LECTURE - 22

Unsupervised Algorithm : K-Means Clustering

Soumyadeep Khandual (1711134)

Introduction

Unsupervised learning is a type of machine learning algorithm used to draw inferences from datasets consisting of input data without any labels. The most common unsupervised learning method is cluster analysis, which is used for exploratory data analysis to find hidden patterns or grouping in data. The clusters are modelled using a measure of similarity which is defined upon metrics such as Euclidean or probabilistic distance. One of the widely used clustering algorithm is k-Means clustering. It partitions data into k distinct clusters based on distance to the centroid of a cluster

Algorithm

Kmeans algorithm iteratively tries to partition the dataset into K distinct non-overlapping clusters. Each data point belongs to only one group. It tries to minimize the sum of the squared distance between the data points and the cluster’s centroid (arithmetic mean of all the data points that belong to that cluster). The lesser the variation, the closer the data points are to the centroid and hence the more similar the data points are to each other in a cluster.

Working of K-means algorithm:

  1. Assign K random feature vectors from data set as centroids.
  2. Calculate the Euclidean distance of each feature vector to the centroids.
  3. Assign the closest centroid to each data point.
  4. Calculate the arithmetic mean of all data points that belong to the cluster and assign that as new centroid.
  5. Repeat step 2-4 till the new centroid does not change or changes slightly.
k-means pseudocode
Fig.1 - Pseudocode for K-Means taken from CIML book [1]

Convergence

The approach kmeans follows is greedy approach where the algorithm tries to locally minimize the distance between each point to the respective centroid. Given we have a finite input data set, we can always find finitely many subgroups, thus K-Means is guaranteed to converge but it may happen that the value of K is large. The particular objective function that K-Means is optimizing is the sum of squared distances from any data point to its assigned centroid. $$ L = \sum_{i=1} ^{m} \sum_{k=1} ^{K} w_{ik} (x_i - \mu_k)^2 $$ It’s a minimization problem of two parts. We first minimize \( L \) w.r.t. \( w_{ik} \) and treat \( \mu_k \) fixed.

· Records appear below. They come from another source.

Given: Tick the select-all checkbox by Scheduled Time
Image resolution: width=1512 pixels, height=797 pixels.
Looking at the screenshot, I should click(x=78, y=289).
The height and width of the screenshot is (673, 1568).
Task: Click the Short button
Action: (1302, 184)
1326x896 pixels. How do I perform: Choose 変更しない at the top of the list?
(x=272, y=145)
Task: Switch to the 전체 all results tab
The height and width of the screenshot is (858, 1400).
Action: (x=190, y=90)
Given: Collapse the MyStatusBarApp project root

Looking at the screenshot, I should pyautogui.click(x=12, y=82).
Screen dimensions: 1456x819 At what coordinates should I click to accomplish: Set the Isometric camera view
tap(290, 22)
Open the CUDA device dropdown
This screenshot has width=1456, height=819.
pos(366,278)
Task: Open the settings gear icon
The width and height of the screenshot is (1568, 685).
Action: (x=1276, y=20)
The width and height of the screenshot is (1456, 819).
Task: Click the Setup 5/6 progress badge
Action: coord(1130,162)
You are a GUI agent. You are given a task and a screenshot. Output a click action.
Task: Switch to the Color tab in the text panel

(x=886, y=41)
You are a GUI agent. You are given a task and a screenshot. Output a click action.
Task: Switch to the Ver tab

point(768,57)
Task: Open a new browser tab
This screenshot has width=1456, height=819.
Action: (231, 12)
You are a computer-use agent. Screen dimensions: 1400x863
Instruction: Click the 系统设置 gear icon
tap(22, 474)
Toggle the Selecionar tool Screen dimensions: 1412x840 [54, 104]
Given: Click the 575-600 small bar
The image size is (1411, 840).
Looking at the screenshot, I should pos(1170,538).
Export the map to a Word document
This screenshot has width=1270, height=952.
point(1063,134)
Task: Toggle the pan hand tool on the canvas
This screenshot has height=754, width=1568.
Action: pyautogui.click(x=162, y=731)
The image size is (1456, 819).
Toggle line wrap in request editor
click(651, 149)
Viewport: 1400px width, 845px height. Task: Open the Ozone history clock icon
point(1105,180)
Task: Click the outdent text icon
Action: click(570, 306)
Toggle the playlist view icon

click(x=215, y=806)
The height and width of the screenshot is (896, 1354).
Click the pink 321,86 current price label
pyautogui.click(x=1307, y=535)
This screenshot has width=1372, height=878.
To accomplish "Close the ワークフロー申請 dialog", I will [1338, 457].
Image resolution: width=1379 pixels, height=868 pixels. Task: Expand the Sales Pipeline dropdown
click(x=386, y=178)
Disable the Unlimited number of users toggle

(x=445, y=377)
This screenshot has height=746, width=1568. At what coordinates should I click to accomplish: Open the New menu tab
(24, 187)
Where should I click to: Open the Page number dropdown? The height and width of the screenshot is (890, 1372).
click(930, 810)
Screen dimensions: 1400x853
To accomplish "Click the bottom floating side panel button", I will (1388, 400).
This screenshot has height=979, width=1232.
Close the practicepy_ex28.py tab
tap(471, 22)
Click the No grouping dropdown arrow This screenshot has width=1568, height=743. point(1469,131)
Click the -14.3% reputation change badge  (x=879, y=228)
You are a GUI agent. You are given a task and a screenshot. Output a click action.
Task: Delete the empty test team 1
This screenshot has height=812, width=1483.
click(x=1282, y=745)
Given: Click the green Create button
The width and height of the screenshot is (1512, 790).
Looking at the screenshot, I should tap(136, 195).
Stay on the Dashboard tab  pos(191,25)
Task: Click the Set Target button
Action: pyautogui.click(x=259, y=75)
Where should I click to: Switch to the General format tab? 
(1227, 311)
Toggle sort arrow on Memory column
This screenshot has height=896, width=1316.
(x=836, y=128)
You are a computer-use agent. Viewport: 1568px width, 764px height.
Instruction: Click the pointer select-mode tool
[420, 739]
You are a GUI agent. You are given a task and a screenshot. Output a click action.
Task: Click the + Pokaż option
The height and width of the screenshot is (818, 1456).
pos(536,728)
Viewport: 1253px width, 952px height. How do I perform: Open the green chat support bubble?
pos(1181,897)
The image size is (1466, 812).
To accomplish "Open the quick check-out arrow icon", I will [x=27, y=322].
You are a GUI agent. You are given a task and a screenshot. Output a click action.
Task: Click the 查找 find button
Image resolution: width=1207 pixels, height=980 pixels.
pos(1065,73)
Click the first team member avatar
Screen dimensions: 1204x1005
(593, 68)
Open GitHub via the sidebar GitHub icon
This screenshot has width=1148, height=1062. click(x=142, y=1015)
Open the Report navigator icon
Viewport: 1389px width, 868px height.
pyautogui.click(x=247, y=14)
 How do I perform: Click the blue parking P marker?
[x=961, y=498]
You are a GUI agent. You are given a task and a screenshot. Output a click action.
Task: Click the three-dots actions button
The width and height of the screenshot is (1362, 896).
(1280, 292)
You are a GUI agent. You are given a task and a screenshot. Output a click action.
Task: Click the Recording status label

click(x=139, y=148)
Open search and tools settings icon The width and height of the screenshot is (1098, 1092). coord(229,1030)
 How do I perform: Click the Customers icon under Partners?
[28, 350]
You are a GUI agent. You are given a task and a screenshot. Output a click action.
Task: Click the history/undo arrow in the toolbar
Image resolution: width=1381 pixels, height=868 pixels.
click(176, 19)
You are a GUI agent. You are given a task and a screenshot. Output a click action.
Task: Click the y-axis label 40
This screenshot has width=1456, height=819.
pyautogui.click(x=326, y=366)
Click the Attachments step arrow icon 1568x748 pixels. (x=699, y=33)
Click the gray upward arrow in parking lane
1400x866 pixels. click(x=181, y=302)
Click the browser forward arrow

Then we minimize \( L \) w.r.t. \( \mu_k \) and treat \( w_{ik} \) fixed. This double minimization ensures that the clusters have maximum separation and the points inside the clusters are as close as possible.

Hyperparameter

There is only one hyperparameter in K-Means i.e "K". The number of cluster cannot be found by the algorithm. The algorithm only segregates data into the given number of clusters. To find the optimum value of K we use a technique called ELBOW METHOD. As k increases, the sum of squared distance \(L\) tends to zero, being zero when k is equal to the number of data points. A good approximation of K is when further increasing K does not significantly decrease \(L\) than the previous K. Plotting \(L\) Vs K gives a elbow like curve and the elbow point gives a good approximation to K. In the example given below K = 2 is good approximation.

k-means elbow
Fig.2 - Elbow method

Sample Code with example

We will be using sklearn package to generate clusters and implement K-Means algorithm for the example. A detailed implementation of K-Means from scratch can be found here.
STEP 1 : Generate data set. 

            
                from sklearn.datasets import make_blobs
                X, y_true = make_blobs(n_samples=300, centers=2,        #generate 300 data points
                                       cluster_std=1, random_state=1)   #with two clusters
                plt.scatter(X[:, 0], X[:, 1], s=50))                    #plot raw data
STEP 2 : Apply Kmeans. 
            
                from sklearn.cluster import KMeans
                kmeans = KMeans(n_clusters=2)
                kmeans.fit(X)
                y_kmeans = kmeans.predict(X)
                plt.scatter(X[:, 0], X[:, 1], c=y_kmeans, s=50, cmap='viridis') #plot
k-means elbow
Fig.3 - Raw data(left) Clustering by K-means(right)

Applications

k-means clustering is rather easy to apply to even large data sets. It has been successfully used in market segmentation, computer vision, and astronomy. K-means is widely used by search engines. When a search is performed, the search results need to be grouped, and the search engines very often use clustering to do this. Clustering can also be used in grading academic performances. Based on the scores, students are categorized into grades like A, B, or C.

Limitations

Kmeans assumes spherical shapes of clusters (with radius equal to the distance between the centroid and the furthest data point) and doesn’t work well when clusters are in different shapes. Consider the below example, kmeans algorithm doesn’t let data points that are far-away from each other share the same cluster even though they obviously belong to the same cluster. 

            
                from sklearn.datasets import make_moons
                X, y = make_moons(200, noise=.05, random_state=0)
                plt.scatter(X[:, 0], X[:, 1], s=50)
                labels = KMeans(2, random_state=0).fit_predict(X)
                plt.scatter(X[:, 0], X[:, 1], c=labels,
                            s=50, cmap='viridis')
k-means moon limitation
Fig.4 - Raw data(left) Clustering by K-means(right)

References

[1] A Course in Machine Learning, Hal Daumé III
[2] MathWorks, Kmeans
[3] K-means Clustering: Algorithm, Applications, Evaluation Methods, and Drawbacks by Imad Dabbura
[4] Tutorial: How to determine the optimal number of clusters for k-means clustering, By Tola Alade
[5] Lecture on K-means By Dr. S Mishra, NISER